--- Passage extrait ---

[Livre] Aux animaux la guerre ***

Dans ce genre si prolifique qu'est le polar, il est nécessaire de procéder à un gros tri pour séparer le bon grain de l'ivraie. Nombreux sont les auteurs qui ne s'embarrassent ni du style, ni d'un quelconque souci d'originalité, mais préfèrent appliquer des recettes efficaces bien connues qui flattent le lecteur peu exigeant. Aussi, lorsqu'un petit nouveau débarque avec un premier roman ambitieux et convaincant on ne boude pas son plaisir et même on pardonne quelques faiblesses.

Nicolas Matthieu publie chez Actes Sud en mars 2014 son premier roman, Aux Animaux la guerre. Derrière ce titre énigmatique (que la lecture de l'ouvrage n'éclairera pas réellement d'ailleurs) se cache une fresque noire où se côtoie la misère sociale d'un monde prolétaire sur le déclin et les petites magouilles d'un prolo aussi attachant qu'empoté. Martel est représentant du personnel dans une entreprise vosgienne empêtrée dans un plan social, respecté et vaguement charismatique. Pour rembourser ses dettes, il se lance dans un drôle de marché avec des petites frappes locales. Sur sa route il croisera une ribambelle de personnages que l'auteur sait dépeindre avec un vrai talent : Rita, inspectrice du travail (dont il s'amourachera rapidement), Bruce, un partenaire d'infortune qui brillera plus par ses compétences musculaires que cérébrales, Jordan, un jeune amoureux de la belle plantureuse de son lycée...

--- Extrait de données ---
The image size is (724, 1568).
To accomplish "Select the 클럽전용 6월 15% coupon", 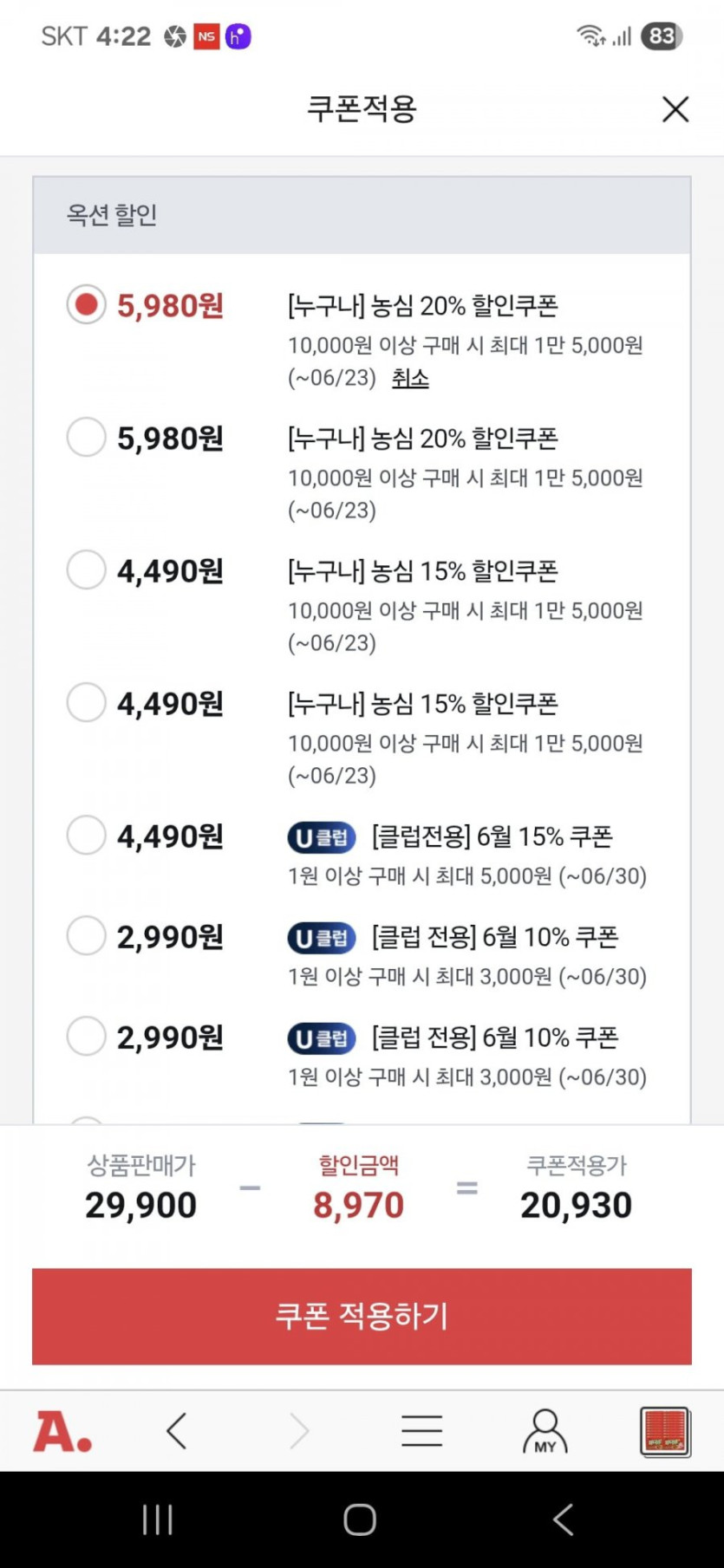I will click(x=87, y=835).
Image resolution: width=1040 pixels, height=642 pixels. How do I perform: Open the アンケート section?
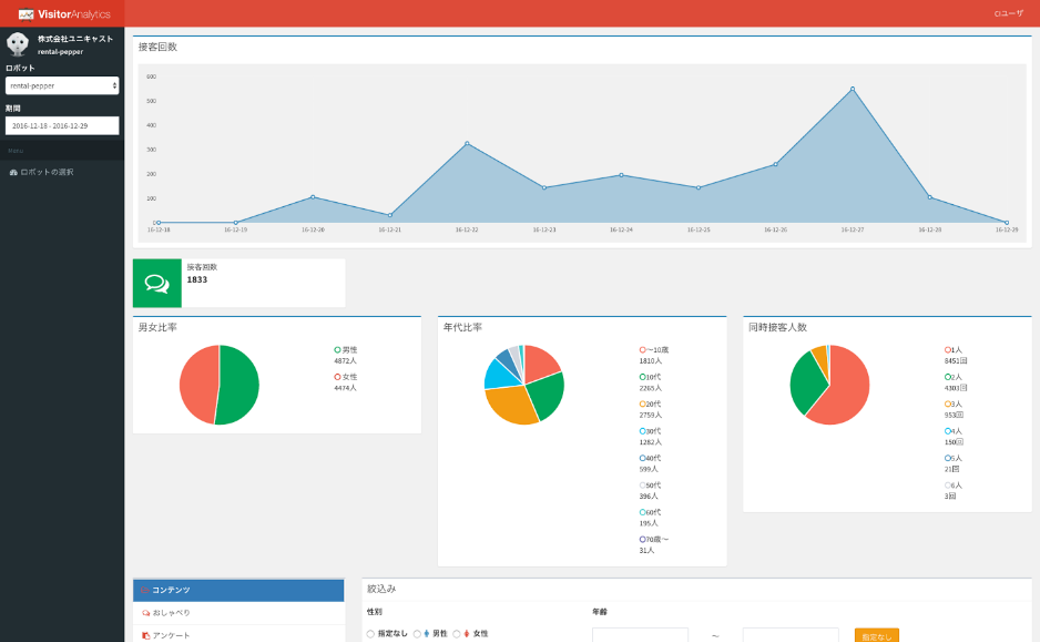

--- Consigne ---
Recopiez sans modification le passage de la critique du roman ci-dessus, en commençant aux mots « [Livre] Aux animaux » et en vous arrêtant après « pardonne quelques faiblesses. ».

--- Tâche réalisée ---
[Livre] Aux animaux la guerre ***

Dans ce genre si prolifique qu'est le polar, il est nécessaire de procéder à un gros tri pour séparer le bon grain de l'ivraie. Nombreux sont les auteurs qui ne s'embarrassent ni du style, ni d'un quelconque souci d'originalité, mais préfèrent appliquer des recettes efficaces bien connues qui flattent le lecteur peu exigeant. Aussi, lorsqu'un petit nouveau débarque avec un premier roman ambitieux et convaincant on ne boude pas son plaisir et même on pardonne quelques faiblesses.